La sonrisa del violín ilumina su mirada. Un misterio del Cáucaso se mece en las cuatro cuerdas. La música travesea entre sus dedos: desde “My way” y “Someday my prince will come” a “Como dos extraños” o “Juana Azurduy”. La pandemia la tuvo como animadora en un balcón de Barrio Norte, desde donde acariciaba con su arte a los vecinos. “El recital surgió como una posibilidad, aunque sea con restricciones, de volver a tener contacto con el público. Para un artista, tocar, interpretar, es esencial. Una necesidad y a la vez, una realización”, cuenta la violinista rusa Marianna Kazakova que se presentará esta noche, a las 20.30, en el teatro San Martín, con el patrocinio del Ente de Cultura. La sala estará habilitada solo al 30%, y se respetarán los protocolos de prevención establecidos. Los socios del Club LA GACETA tendrán 2x1 en entradas.

La intérprete, nacida en Piatigorsk y radicada en Tucumán, contó que le propuso a Quique Yance y a Café Valdez que la acompañaran en este desafío, “el primero que afronto como solista desde que decidí radicarme en Tucumán tres años atrás”. “Claro, en mi caso, las 60 apariciones desde el balcón de mi domicilio durante el comienzo de la pandemia podría considerarlas como antecedentes en ese sentido, pero por supuesto, estar en uno de los escenarios más prestigiosos del país, es distinto y conmovedor”, añade Marianna. El año pasado, editó “Shir”, un cedé cuya producción artística realizó el tucumano Marcelo Bellagamba, y contó con el aporte de Bernardo Baraj y César Franov, entre otros.
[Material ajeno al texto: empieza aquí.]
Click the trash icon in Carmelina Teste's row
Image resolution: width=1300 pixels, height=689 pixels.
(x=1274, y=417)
- ¿Cómo armaste el repertorio?

- Incluirá temas de la música popular internacional. También del folclore ruso y argentino, como expresiones culturales de mis sentimientos originales y formativos, junto a los que adopté por decisión y afecto. Además, abordaré dos temas icónicos de Ástor Piazzolla, ese enorme y talentoso músico y compositor, en homenaje al centenario de su natalicio.

- ¿Qué te atrae de la música de Piazzolla?
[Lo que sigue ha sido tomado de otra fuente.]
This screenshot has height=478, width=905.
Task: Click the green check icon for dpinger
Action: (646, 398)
- La música argentina es atrapante. Sin ser argentina, al escuchar los acordes nostálgicos de una zamba tucumana o el ritmo alegre de una chacarera, es natural enamorarse de esos ritmos. Si hablamos de Piazzolla, nos introducimos en algo mucho más singular y conmovedor. Sin importar la preferencia musical, cultural ni la edad del público, embrujará al oyente, sin duda. Porque Piazzolla tiene algo de clásico, algo de jazz, tango, folclore y quien sabe qué más.

- ¿Qué lugar ocupa el violín en tu vida?

- Mis juegos y pasatiempos infantiles duraron poco. Desde niña tuve en mis brazos un violín, y esa inicial búsqueda y curiosidad por el instrumento, se fue transformando en disciplina y responsabilidad, en competencia y desilusiones, para luego, convertirse en una comunión entre mis manos y las cuerdas, en pasión, entre mis sentimientos y su caja de resonancia. El violín, sobre todo, forjó mi personalidad, sensible, perseverante y laboriosa.